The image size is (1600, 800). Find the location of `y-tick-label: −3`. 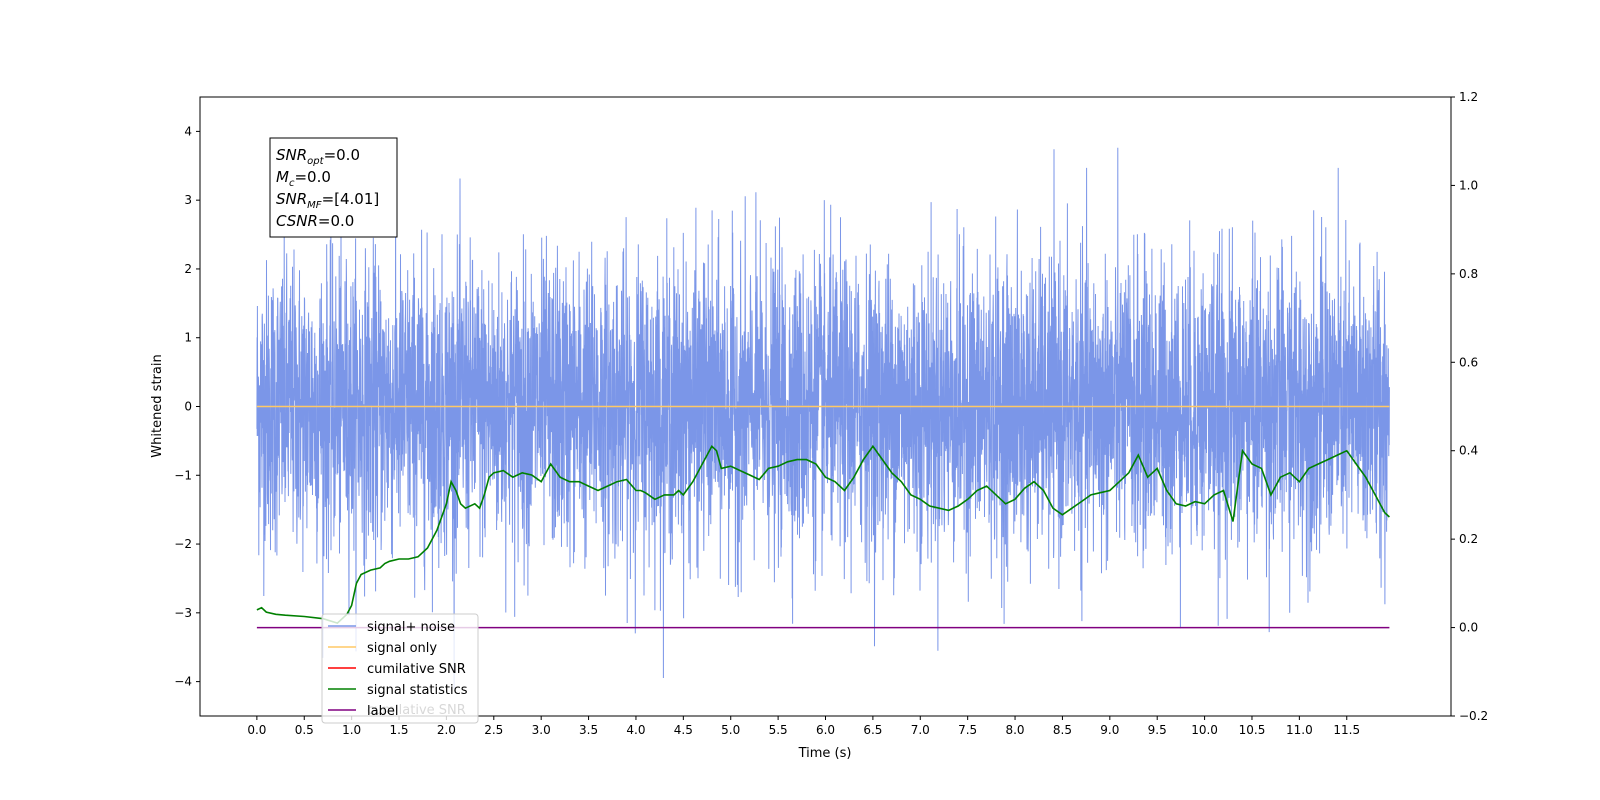

y-tick-label: −3 is located at coordinates (183, 613).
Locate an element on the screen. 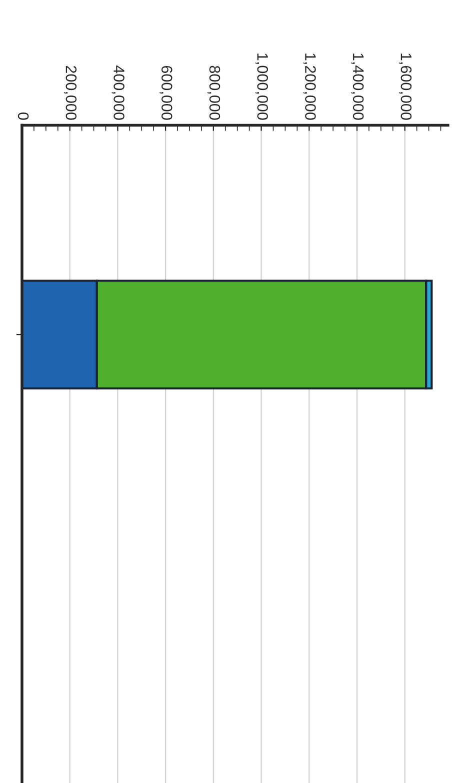 This screenshot has width=458, height=783. x-tick-label: 1,400,000 is located at coordinates (358, 87).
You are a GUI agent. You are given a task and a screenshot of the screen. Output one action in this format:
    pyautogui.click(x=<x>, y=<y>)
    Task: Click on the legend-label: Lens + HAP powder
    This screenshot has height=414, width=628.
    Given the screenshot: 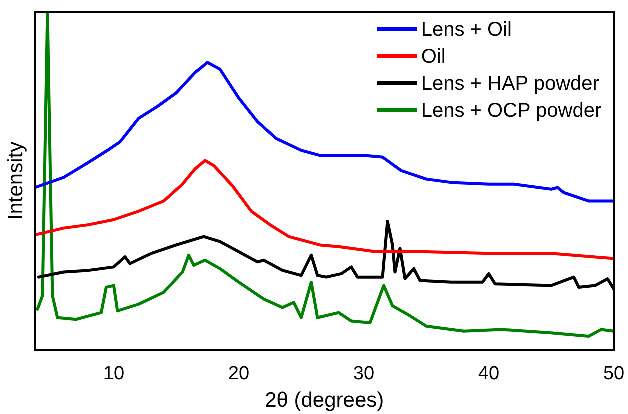 What is the action you would take?
    pyautogui.click(x=510, y=84)
    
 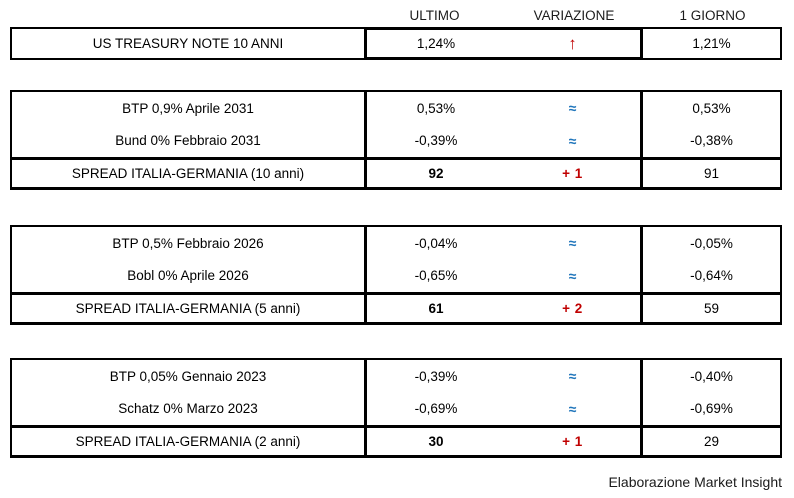 I want to click on bond-label: BTP 0,9% Aprile 2031, so click(x=187, y=107).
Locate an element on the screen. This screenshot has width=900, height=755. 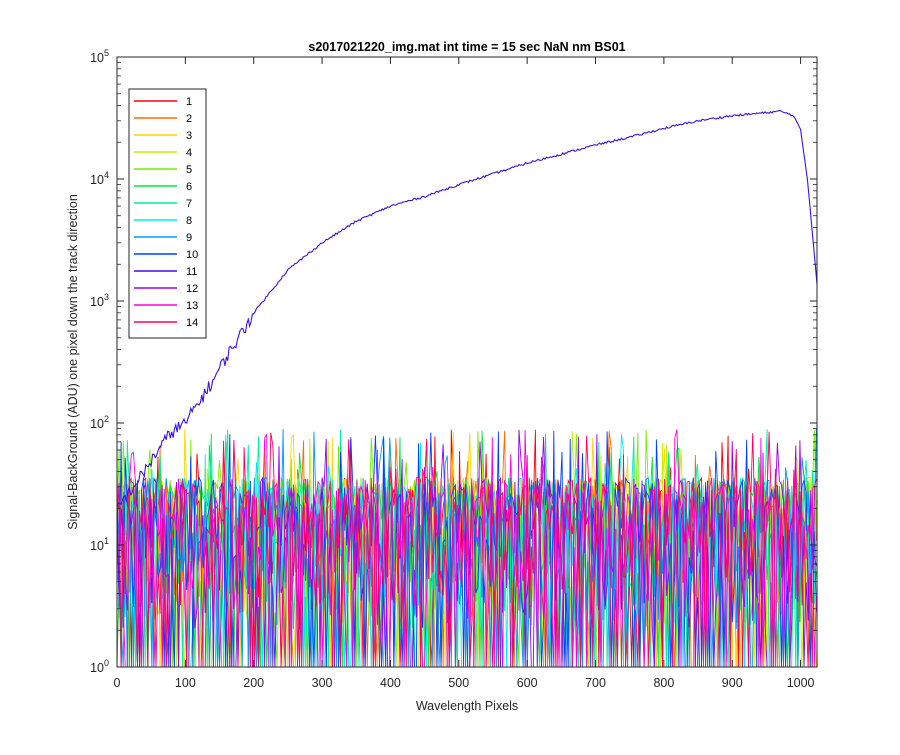
y-tick-label: 10¹ is located at coordinates (100, 544).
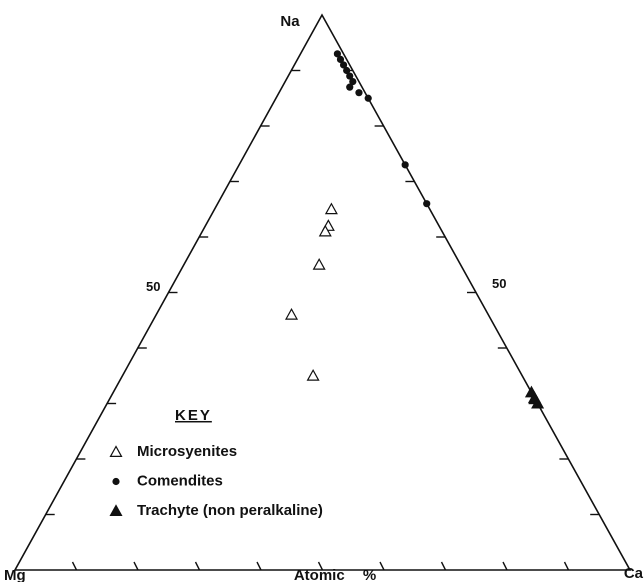 The width and height of the screenshot is (644, 582). What do you see at coordinates (15, 574) in the screenshot?
I see `vertex-label-left: Mg` at bounding box center [15, 574].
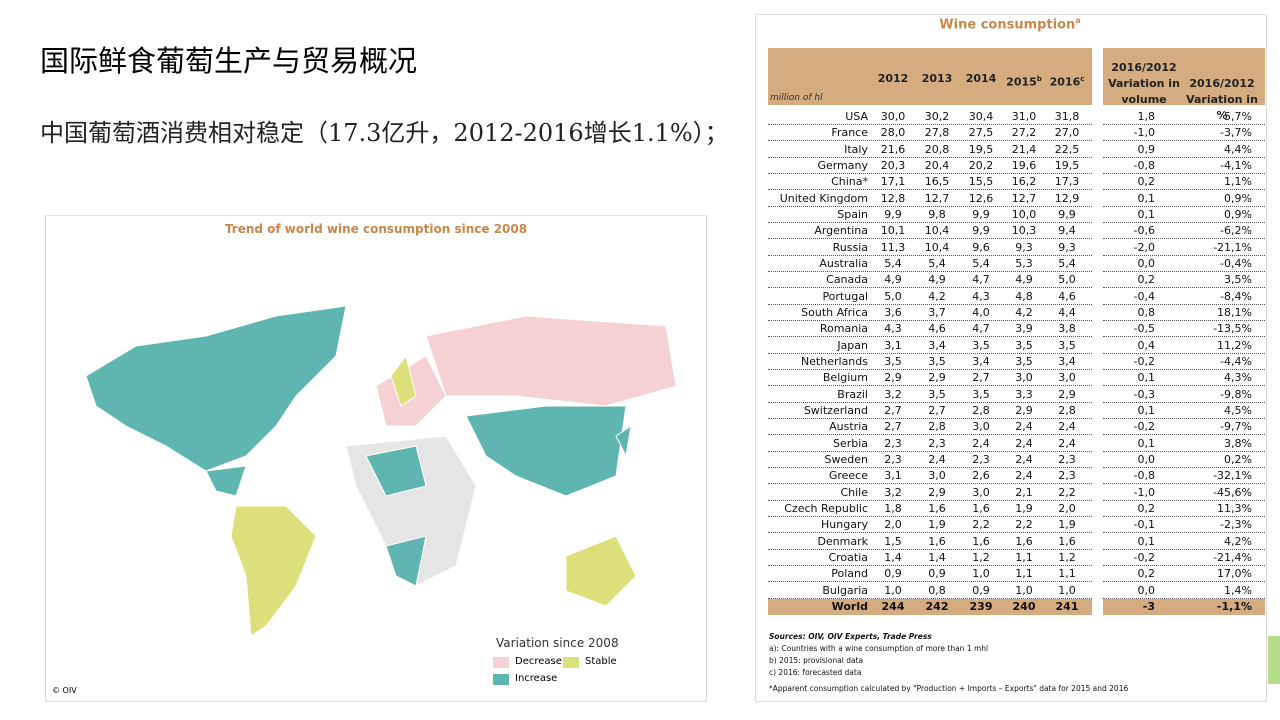 The width and height of the screenshot is (1280, 720). Describe the element at coordinates (893, 329) in the screenshot. I see `value-cell: 4,3` at that location.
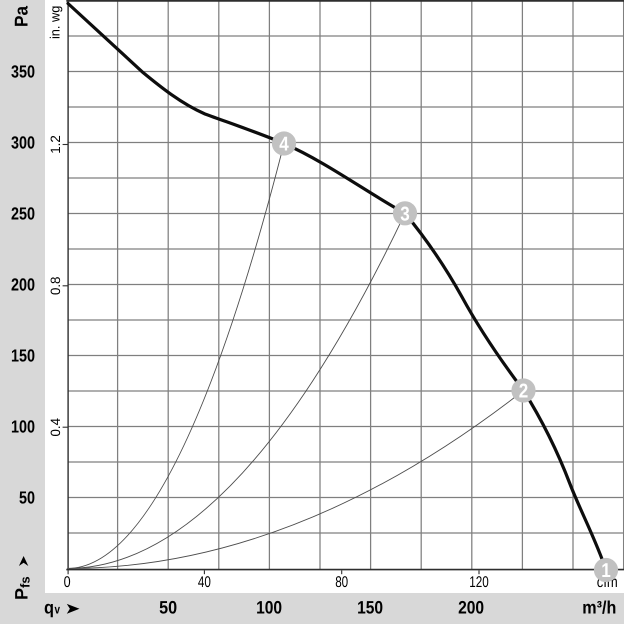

○ ○ ○ ○

=== Aim of the task ===
Lay out the records as a JSON list of strings, one string per line with blank lines omitted. Start with the line that contains "Locate an element on the screen. This", continue through the end of the records, and leave the pictures out.

=== Solution ===
[
  "Locate an element on the screen. This screenshot has width=900, height=755. ",
  "y-tick-label: 10¹ is located at coordinates (100, 544).",
  " The width and height of the screenshot is (644, 582). What do you see at coordinates (15, 574) in the screenshot?",
  "I see `vertex-label-left: Mg` at bounding box center [15, 574].",
  " The width and height of the screenshot is (1280, 720). Describe the element at coordinates (893, 329) in the screenshot. I see `value-cell: 4,3` at that location."
]